Year after year, a lot of what the music instruments industry does is iterative – evolutionary, not revolutionary. But for the day-in, day-out operation of a lot of gigging musicians, some of the less-thrilling announcements are the ones that simply make life better.
That means, for example, Clavia’s announcement of a new Nord Electro 5 keyboard matters. The number of stage musicians who rely on the signature red keyboards from Sweden is simply stunning. Nord aren’t cheap, but their attention to detail has earned them a lot of impassioned enthusiasts.
I actually had the pleasure of visiting Clavia when I was in Stockholm last year, hosted by the city. These things really are built by hand in the middle of the city, in a tiny assembly line tucked away in an unassuming residential block. Now, that wouldn’t ordinarily make any difference, except that the keyboards’ success I think is owing to some careful design and construction and a lot of listening to customers. (The Scandinavian wood is just icing on the cake.) This isn’t an enormous business, but it represents what modern electronic instrument building is about – it’s making highly tailored tools for a small but dedicated clientele.
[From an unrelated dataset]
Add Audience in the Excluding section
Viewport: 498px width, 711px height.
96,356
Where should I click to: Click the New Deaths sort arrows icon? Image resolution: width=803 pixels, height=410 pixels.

Now, the Nord Electro 5 series doesn’t really have any banner features; it’s just the old Electro, but better. In fact, you might have some trouble working out what’s new from the press materials, so let me help. A lot of this borrows from Nord’s combo organ and piano – but that could mean the Electro is the Clavia axe you really want:
It’s a better piano. 1GB of sample memory with sympathetic string resonance, first seen on the Nord Piano, have made it to the Electro. Making a stage piano sound right is sort of voodoo; there’s something special about those Nord samples that people really love for gigging, so this matters.
It’s a better, bassier organ. Here, the Electro borrows from the Nord C2D Combo Organ. You get a new Principal Pipe Organ, and a B3 Tone Wheel Bass.
It has more samples. The dedicated Sample Synth section has a library of sounds including some licensed officially from Mellotron and Chamberlin. This is no computer – think 256 MB – but it’s still in a special league for dedicated keyboards.
It finally has stereo effects. Everything is in stereo, you get control pedal access to effects, there’s a new Stereo Tub overdrive, and you can use Delay and Reverb separately.
It’s gone OLED. You get a brighter, clearer OLED display.
It’s more capable in live situations. Layer or split Organ/Piano, Piano/Sample Synth, or Sample Synth/Organ into separate sound slots. And – in a feature every single live keyboard and live-oriented software ought to have, you can make Set Lists of programs so you’re not lost dialing through presets between songs.
There are three models. The 5D 61 and 5D 73 sport drawbars, and semi-weighted “waterfall” keyboards preferred by electric piano and organ players. That also keeps their weight at 8 kg or less.
The Electro 5 HP 73 is for piano players, with a 73-note hammer action piano. And it weighs a tidy11 kg. It’d be high on my list for serious dedicated keyboards, alongside entries like the Kurzweil or Kawaii – but more portable. (Why so many hammer action keyboards insist on a full 88 keys, when you don’t need that many keys to actually play music, I don’t know. Acoustic pianos depend on sympathetic resonance from the bigger strings for their sound, so at least they have an excuse.)